Eine feine Sache, da muss man sich nicht groß bemühen, wächst einem die rote Pracht doch, wie im Schlaraffenland, direkt in den Mund. Eine riesige Schar Stare hatte diese Herrlichkeit sehr schnell entdeckt und schon mehrmals mit großem Interesse und laut plappernd umrundet. Doch immer wieder ist diese schillernde Gesellschaft, auch wieder abgedriftet. Stare sind von Haus aus sehr kluge Vögel und was Kirschen anbelangt, wohl wahre Meister der Einschätzung. Sekundenschnell huschten sie im Flug um den Baum ihrer roten Begehrlichkeiten herum, doch ein einziger Blick reichte ihnen, zu erkennen, dass sich keine Landung lohnte. Denn schließlich handelt es sich hier um eine sehr späte Kirsche, die erst eine Woche nach dem Kirschenmarkt richtig ausgereift ist. Sie ist nicht nur eine späte Kirsche, sie zählt auch zu den Knorpel-, oder Knupperkirschen, die derart hart im Fleisch sind, dass sie den Staren glatt aus den Schnäbeln flutscht.

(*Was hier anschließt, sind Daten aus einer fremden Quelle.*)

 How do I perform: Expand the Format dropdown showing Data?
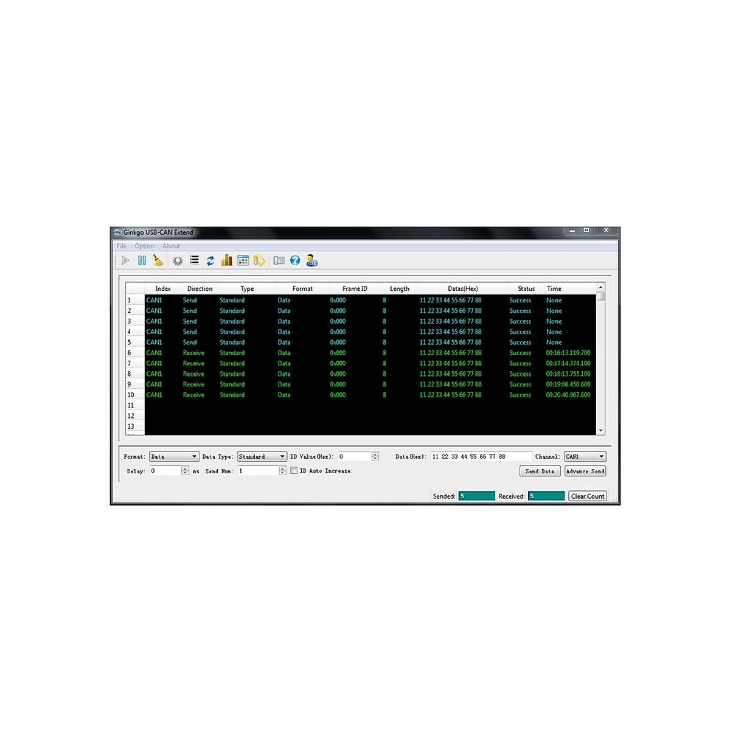[174, 456]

All diese Modalitäten haben die Vögel wohl im Flug erkannt und seitdem ist unser Baum für sie nicht mehr relevant. So gesehen bleibt der Früchtesegen ganz für uns. Doch wo hier kiloweise geschwelgt werden kann, sieht es am anderen Ende des Gartens absolut spärlich aus. Denn wir haben es getan, gemäß dem Spruch, „wenn ich wüsste, dass morgen die Welt untergeht, würde ich heute noch ein Apfelbäumchen pflanzen“ und einen Apfelbaum gepflanzt! Dieser müht sich nun seit zwei Jahren, ein Baum zu werden und hat in diesem Jahr, man höre und staune, seinen ersten Apel hervorgebracht. Die Entdeckung dieser noch erst sehr kleinen, grünen Frucht, hat familiär reine Begeisterung ausgelöst. Jeden Tag schlichen wir nun am Bäumchen vorbei, ließen ihm zusätzliche Wasserrationen zukommen und schütteten Kaffeesatz, Eierschalen und sonstige wachstumsfördernde Ingredienzien um seinen kleinen Stamm.  Bis hier allerdings an Ernte zu denken sei, brauchte es noch eine Weile.

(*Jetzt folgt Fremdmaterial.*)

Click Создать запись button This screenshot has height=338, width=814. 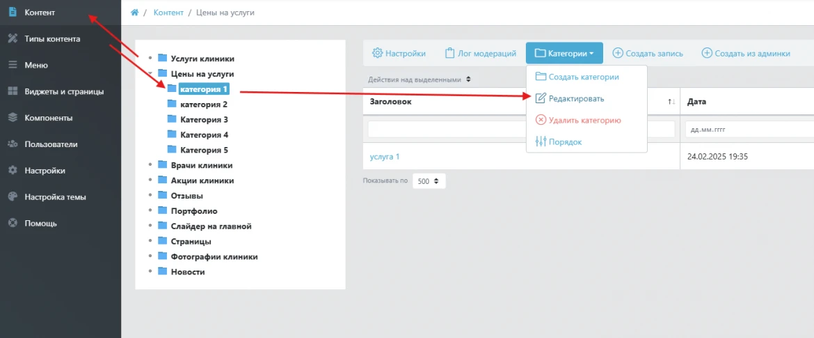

Auch hinderte es uns nicht, davon zu träumen wie wir eines Tages, mit laut knackigem Geräusch, in diesen süßen Apfel beißen würden. Doch dann kam er, der Sturm! Das kleine Bäumchen hatte schwer zu kämpfen, seine noch dünnen Äste bogen sich ohne Gegenwehr hin und her, bis das Schreckliche geschah! Der noch winzige Apfel fiel unter dem Getöse der Naturgewalten, lautlos zu Boden. Fürsorglich hoben wir ihn auf, doch uns war klar, keine Macht der Welt brachte ihn an den Ast zurück! Ziemlich traurig darüber, haben wir uns dann wieder unseren Kirschen zugewandt und reichlich Eimer für die erhoffte Ernte bereitgestellt.